Eğer annede yeterince folik asid yoksa bebeğin omurilik tüpü  uygun bir şekilde kapanmayabilir. Folik asid dışındaki bazı vitamin ve minerallerin de rolü olduğu düşünülmektedir. Bilinen başka bir husus da spina bifidanın kalıtımsal bazı nedenlere bağlı olarak meydana gelebileceğidir; çünkü,  bazı ailelerde spina bifida  daha sık görülmektedir. Sara nöbetlerini önlemek için annenin kullandığı bir ilacın (valproik asid) spina bifidaya neden olduğu bilinmektedir. Bugün için bilinmeyen pek çok sayıda başka nedenlerin de etkili olabileceği düşünülmektedir.

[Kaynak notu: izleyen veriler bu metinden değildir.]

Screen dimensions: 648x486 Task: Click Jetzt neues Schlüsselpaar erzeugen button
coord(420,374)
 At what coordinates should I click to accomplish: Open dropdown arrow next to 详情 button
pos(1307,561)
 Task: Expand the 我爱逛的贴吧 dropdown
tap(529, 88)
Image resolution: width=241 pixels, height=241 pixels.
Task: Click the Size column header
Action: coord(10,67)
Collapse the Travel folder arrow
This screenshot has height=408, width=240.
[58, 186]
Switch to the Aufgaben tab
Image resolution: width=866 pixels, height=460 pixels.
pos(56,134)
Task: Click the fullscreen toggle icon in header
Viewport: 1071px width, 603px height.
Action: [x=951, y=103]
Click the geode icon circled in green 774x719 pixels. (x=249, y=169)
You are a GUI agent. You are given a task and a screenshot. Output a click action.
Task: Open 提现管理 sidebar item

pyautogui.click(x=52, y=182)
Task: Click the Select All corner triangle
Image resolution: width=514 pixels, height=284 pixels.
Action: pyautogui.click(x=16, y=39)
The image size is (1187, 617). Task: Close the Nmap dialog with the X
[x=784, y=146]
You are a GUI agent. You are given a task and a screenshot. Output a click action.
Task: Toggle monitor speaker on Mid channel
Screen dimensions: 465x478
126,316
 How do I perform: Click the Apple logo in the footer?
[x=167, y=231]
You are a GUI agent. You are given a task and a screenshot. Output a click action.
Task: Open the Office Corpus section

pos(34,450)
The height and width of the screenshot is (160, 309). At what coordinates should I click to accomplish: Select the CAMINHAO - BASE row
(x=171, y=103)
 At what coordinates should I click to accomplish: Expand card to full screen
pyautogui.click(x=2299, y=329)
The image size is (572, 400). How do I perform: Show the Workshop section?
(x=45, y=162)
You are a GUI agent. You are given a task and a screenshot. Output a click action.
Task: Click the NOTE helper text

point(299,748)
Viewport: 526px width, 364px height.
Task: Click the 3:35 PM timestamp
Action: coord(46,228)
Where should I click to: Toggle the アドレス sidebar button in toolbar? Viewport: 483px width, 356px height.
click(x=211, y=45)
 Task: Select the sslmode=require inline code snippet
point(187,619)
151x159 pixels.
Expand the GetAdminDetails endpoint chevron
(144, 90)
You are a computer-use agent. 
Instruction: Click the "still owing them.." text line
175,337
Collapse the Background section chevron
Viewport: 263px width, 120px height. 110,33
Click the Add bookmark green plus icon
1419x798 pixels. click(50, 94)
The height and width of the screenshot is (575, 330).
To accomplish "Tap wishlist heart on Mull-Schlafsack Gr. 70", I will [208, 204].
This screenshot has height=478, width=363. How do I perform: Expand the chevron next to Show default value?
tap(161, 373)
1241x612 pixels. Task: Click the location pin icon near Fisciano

Spina bifida gebeliğin çok erken safhalarında, anne karnındaki yaşamın önceki hayatın 3. haftasında  oluşur. Bu nedenle spina bifida için doğuştan olma bir bozukluk denmektedir. Hayatın ileri bir safhasında, örneğin trafik kazası sonucu meydana gelen omurilik hasarından farklıdır. Herhangi bir çift spina bifida ile doğan bir çocuğa sahip olabilir. Dünyada 10 milyon spina bifidalı  hastalığı vardır.

Yukarıda detaylarıyla görüldüğü gibi, evrimcilerin kuyruk iddiası tamamem aldatmacadır. Beldeki omurilik hastalığını evrim gibi göstermeleri, bilimi kendi teorilerine göre uyarladıklarını gösterir. Ayrıca omuriliğin embriyo aşamasında apoptozis (kontrollü hücre ölümü) ile kuyruk sokumu yapımında, yıkımı gerçekleştiren DNA’nın mutasyonla zarar görmesiyle omurilik kemiğinin devamı olan kuyruk sokumu, fazla uzar, bu fazlalık belde çıkıntı oluşturur. Bu çıkıntı mutasyonun DNA’ya verdiği zarar olarak ortaya çıkar. Görüldüğü gibi bu hastalığında kuyrukla bir alakası yoktur. Bilimsel araştırmalar evrim teorisinin iddialarını çöp iddialardan oluşan bir  birikintiye çevirmiştir.